What you have to do: No record may be left out; print them all verbatim.

◇ ◇ ◇ ◇

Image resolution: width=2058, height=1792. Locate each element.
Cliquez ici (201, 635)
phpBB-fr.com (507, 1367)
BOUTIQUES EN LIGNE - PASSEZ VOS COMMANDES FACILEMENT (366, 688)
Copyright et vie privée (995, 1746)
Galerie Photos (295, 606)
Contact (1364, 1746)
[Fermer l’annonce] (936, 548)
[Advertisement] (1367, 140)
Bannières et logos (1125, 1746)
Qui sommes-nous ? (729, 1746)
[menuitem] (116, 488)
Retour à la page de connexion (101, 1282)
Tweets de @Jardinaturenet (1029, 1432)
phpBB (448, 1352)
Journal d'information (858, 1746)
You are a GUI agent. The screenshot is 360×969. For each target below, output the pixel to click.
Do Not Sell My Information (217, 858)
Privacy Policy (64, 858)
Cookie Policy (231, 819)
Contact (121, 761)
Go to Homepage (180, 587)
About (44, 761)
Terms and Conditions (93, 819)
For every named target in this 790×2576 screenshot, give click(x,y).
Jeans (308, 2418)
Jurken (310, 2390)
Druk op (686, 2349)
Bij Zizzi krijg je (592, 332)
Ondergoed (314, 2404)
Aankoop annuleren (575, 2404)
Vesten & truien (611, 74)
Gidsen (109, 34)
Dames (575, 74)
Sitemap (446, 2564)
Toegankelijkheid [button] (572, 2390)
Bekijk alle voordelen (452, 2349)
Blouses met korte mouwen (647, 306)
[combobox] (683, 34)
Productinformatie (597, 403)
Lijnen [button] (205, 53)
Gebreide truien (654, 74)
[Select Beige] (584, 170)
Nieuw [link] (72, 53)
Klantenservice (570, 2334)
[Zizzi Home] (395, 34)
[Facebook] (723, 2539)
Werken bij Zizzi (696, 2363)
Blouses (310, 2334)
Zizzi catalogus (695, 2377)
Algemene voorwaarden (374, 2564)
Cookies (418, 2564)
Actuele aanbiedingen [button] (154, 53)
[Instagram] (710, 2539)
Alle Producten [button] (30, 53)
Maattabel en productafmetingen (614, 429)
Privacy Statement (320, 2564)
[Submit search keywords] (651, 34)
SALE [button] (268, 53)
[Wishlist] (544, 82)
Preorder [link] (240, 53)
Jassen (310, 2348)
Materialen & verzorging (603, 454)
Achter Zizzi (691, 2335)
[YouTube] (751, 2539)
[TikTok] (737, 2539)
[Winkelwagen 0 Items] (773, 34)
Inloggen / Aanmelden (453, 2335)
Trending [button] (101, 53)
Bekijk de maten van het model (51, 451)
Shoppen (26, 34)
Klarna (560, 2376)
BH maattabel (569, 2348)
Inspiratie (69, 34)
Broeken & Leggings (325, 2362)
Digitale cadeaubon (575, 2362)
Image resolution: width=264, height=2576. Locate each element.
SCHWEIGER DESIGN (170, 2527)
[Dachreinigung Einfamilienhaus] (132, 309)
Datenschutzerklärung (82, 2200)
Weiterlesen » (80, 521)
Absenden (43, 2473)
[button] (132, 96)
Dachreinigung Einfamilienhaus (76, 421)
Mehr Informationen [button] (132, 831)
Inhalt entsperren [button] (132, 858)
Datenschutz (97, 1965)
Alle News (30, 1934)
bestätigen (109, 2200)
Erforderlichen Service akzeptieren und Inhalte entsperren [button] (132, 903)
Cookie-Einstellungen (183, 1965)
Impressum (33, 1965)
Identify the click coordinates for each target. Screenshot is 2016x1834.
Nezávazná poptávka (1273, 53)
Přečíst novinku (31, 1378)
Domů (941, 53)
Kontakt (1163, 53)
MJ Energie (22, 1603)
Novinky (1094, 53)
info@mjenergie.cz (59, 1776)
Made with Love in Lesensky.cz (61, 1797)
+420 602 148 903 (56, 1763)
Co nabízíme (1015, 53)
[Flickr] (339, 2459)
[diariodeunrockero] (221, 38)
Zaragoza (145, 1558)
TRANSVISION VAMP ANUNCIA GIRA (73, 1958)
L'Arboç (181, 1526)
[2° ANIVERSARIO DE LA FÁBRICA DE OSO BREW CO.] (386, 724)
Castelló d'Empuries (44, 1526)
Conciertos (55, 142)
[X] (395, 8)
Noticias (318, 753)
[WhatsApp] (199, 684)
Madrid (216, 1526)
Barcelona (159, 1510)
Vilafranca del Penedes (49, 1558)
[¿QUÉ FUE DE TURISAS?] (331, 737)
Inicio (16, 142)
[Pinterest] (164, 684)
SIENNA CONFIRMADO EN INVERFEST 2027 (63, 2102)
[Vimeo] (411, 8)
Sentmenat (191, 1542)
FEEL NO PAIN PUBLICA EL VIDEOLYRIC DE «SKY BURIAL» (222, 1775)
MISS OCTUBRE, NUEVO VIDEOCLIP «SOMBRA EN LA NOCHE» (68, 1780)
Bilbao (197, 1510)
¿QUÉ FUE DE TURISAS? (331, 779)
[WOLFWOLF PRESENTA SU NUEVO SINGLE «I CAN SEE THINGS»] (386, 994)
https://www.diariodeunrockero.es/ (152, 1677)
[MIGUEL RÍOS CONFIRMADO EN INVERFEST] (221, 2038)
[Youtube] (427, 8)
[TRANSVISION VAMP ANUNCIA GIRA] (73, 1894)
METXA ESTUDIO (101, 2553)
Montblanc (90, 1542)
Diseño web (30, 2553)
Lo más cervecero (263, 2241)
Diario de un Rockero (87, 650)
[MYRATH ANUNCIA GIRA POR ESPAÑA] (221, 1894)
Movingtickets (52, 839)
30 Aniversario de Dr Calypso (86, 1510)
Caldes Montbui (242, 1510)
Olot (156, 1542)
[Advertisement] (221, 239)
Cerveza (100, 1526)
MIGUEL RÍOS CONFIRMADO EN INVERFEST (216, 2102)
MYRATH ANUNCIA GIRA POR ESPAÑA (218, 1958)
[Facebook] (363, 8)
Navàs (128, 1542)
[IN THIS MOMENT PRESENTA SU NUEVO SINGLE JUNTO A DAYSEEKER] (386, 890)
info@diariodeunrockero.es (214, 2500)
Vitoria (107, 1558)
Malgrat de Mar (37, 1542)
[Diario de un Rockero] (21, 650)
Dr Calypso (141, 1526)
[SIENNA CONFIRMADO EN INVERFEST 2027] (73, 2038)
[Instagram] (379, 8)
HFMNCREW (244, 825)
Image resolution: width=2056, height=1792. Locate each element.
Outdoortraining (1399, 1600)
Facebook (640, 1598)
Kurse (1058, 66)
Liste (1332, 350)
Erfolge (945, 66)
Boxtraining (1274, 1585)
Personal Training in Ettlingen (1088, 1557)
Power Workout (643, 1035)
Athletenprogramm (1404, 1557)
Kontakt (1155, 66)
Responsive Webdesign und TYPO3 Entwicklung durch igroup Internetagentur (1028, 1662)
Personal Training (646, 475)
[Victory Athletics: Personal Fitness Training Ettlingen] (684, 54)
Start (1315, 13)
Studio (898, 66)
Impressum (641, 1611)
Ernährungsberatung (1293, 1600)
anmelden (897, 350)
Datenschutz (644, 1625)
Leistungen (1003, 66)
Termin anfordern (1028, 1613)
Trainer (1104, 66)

◇ ◇ ◇ ◇

Answer to the problem:
Image resolution: width=2058, height=1792. Locate each element.
Cliquez ici (201, 635)
phpBB-fr.com (507, 1367)
BOUTIQUES EN LIGNE - PASSEZ VOS COMMANDES FACILEMENT (366, 688)
Copyright et vie privée (995, 1746)
Galerie Photos (295, 606)
Contact (1364, 1746)
[Fermer l’annonce] (936, 548)
[Advertisement] (1367, 140)
Bannières et logos (1125, 1746)
Qui sommes-nous ? (729, 1746)
[menuitem] (116, 488)
Retour à la page de connexion (101, 1282)
Tweets de @Jardinaturenet (1029, 1432)
phpBB (448, 1352)
Journal d'information (858, 1746)
You are a GUI agent. The screenshot is 360×969. For each target below, output the pixel to click.
Do Not Sell My Information (217, 858)
Privacy Policy (64, 858)
Cookie Policy (231, 819)
Contact (121, 761)
Go to Homepage (180, 587)
About (44, 761)
Terms and Conditions (93, 819)
For every named target in this 790×2576 screenshot, give click(x,y).
Jeans (308, 2418)
Jurken (310, 2390)
Druk op (686, 2349)
Bij Zizzi krijg je (592, 332)
Ondergoed (314, 2404)
Aankoop annuleren (575, 2404)
Vesten & truien (611, 74)
Gidsen (109, 34)
Dames (575, 74)
Sitemap (446, 2564)
Toegankelijkheid [button] (572, 2390)
Bekijk alle voordelen (452, 2349)
Blouses met korte mouwen (647, 306)
[combobox] (683, 34)
Productinformatie (597, 403)
Lijnen [button] (205, 53)
Gebreide truien (654, 74)
[Select Beige] (584, 170)
Nieuw [link] (72, 53)
Klantenservice (570, 2334)
[Zizzi Home] (395, 34)
[Facebook] (723, 2539)
Werken bij Zizzi (696, 2363)
Blouses (310, 2334)
Zizzi catalogus (695, 2377)
Algemene voorwaarden (374, 2564)
Cookies (418, 2564)
Actuele aanbiedingen [button] (154, 53)
[Instagram] (710, 2539)
Alle Producten [button] (30, 53)
Maattabel en productafmetingen (614, 429)
Privacy Statement (320, 2564)
[Submit search keywords] (651, 34)
SALE [button] (268, 53)
[Wishlist] (544, 82)
Preorder [link] (240, 53)
Jassen (310, 2348)
Materialen & verzorging (603, 454)
Achter Zizzi (691, 2335)
[YouTube] (751, 2539)
[TikTok] (737, 2539)
[Winkelwagen 0 Items] (773, 34)
Inloggen / Aanmelden (453, 2335)
Trending [button] (101, 53)
Bekijk de maten van het model (51, 451)
Shoppen (26, 34)
Klarna (560, 2376)
BH maattabel (569, 2348)
Inspiratie (69, 34)
Broeken & Leggings (325, 2362)
Digitale cadeaubon (575, 2362)
Image resolution: width=264, height=2576. Locate each element.
SCHWEIGER DESIGN (170, 2527)
[Dachreinigung Einfamilienhaus] (132, 309)
Datenschutzerklärung (82, 2200)
Weiterlesen » (80, 521)
Absenden (43, 2473)
[button] (132, 96)
Dachreinigung Einfamilienhaus (76, 421)
Mehr Informationen [button] (132, 831)
Inhalt entsperren [button] (132, 858)
Datenschutz (97, 1965)
Alle News (30, 1934)
bestätigen (109, 2200)
Erforderlichen Service akzeptieren und Inhalte entsperren [button] (132, 903)
Cookie-Einstellungen (183, 1965)
Impressum (33, 1965)
Identify the click coordinates for each target. Screenshot is 2016x1834.
Nezávazná poptávka (1273, 53)
Přečíst novinku (31, 1378)
Domů (941, 53)
Kontakt (1163, 53)
MJ Energie (22, 1603)
Novinky (1094, 53)
info@mjenergie.cz (59, 1776)
Made with Love in Lesensky.cz (61, 1797)
+420 602 148 903 (56, 1763)
Co nabízíme (1015, 53)
[Flickr] (339, 2459)
[diariodeunrockero] (221, 38)
Zaragoza (145, 1558)
TRANSVISION VAMP ANUNCIA GIRA (73, 1958)
L'Arboç (181, 1526)
[2° ANIVERSARIO DE LA FÁBRICA DE OSO BREW CO.] (386, 724)
Castelló d'Empuries (44, 1526)
Conciertos (55, 142)
[X] (395, 8)
Noticias (318, 753)
[WhatsApp] (199, 684)
Madrid (216, 1526)
Barcelona (159, 1510)
Vilafranca del Penedes (49, 1558)
[¿QUÉ FUE DE TURISAS?] (331, 737)
Inicio (16, 142)
[Pinterest] (164, 684)
SIENNA CONFIRMADO EN INVERFEST 2027 (63, 2102)
[Vimeo] (411, 8)
Sentmenat (191, 1542)
FEEL NO PAIN PUBLICA EL VIDEOLYRIC DE «SKY BURIAL» (222, 1775)
MISS OCTUBRE, NUEVO VIDEOCLIP «SOMBRA EN LA NOCHE» (68, 1780)
Bilbao (197, 1510)
¿QUÉ FUE DE TURISAS? (331, 779)
[WOLFWOLF PRESENTA SU NUEVO SINGLE «I CAN SEE THINGS»] (386, 994)
https://www.diariodeunrockero.es/ (152, 1677)
[MIGUEL RÍOS CONFIRMADO EN INVERFEST] (221, 2038)
[Youtube] (427, 8)
[TRANSVISION VAMP ANUNCIA GIRA] (73, 1894)
METXA ESTUDIO (101, 2553)
Montblanc (90, 1542)
Diseño web (30, 2553)
Lo más cervecero (263, 2241)
Diario de un Rockero (87, 650)
[MYRATH ANUNCIA GIRA POR ESPAÑA] (221, 1894)
Movingtickets (52, 839)
30 Aniversario de Dr Calypso (86, 1510)
Caldes Montbui (242, 1510)
Olot (156, 1542)
[Advertisement] (221, 239)
Cerveza (100, 1526)
MIGUEL RÍOS CONFIRMADO EN INVERFEST (216, 2102)
MYRATH ANUNCIA GIRA POR ESPAÑA (218, 1958)
[Facebook] (363, 8)
Navàs (128, 1542)
[IN THIS MOMENT PRESENTA SU NUEVO SINGLE JUNTO A DAYSEEKER] (386, 890)
info@diariodeunrockero.es (214, 2500)
Vitoria (107, 1558)
Malgrat de Mar (37, 1542)
[Diario de un Rockero] (21, 650)
Dr Calypso (141, 1526)
[SIENNA CONFIRMADO EN INVERFEST 2027] (73, 2038)
[Instagram] (379, 8)
HFMNCREW (244, 825)
Image resolution: width=2056, height=1792. Locate each element.
Outdoortraining (1399, 1600)
Facebook (640, 1598)
Kurse (1058, 66)
Liste (1332, 350)
Erfolge (945, 66)
Boxtraining (1274, 1585)
Personal Training in Ettlingen (1088, 1557)
Power Workout (643, 1035)
Athletenprogramm (1404, 1557)
Kontakt (1155, 66)
Responsive Webdesign und TYPO3 Entwicklung durch igroup Internetagentur (1028, 1662)
Personal Training (646, 475)
[Victory Athletics: Personal Fitness Training Ettlingen] (684, 54)
Start (1315, 13)
Studio (898, 66)
Impressum (641, 1611)
Ernährungsberatung (1293, 1600)
anmelden (897, 350)
Datenschutz (644, 1625)
Leistungen (1003, 66)
Termin anfordern (1028, 1613)
Trainer (1104, 66)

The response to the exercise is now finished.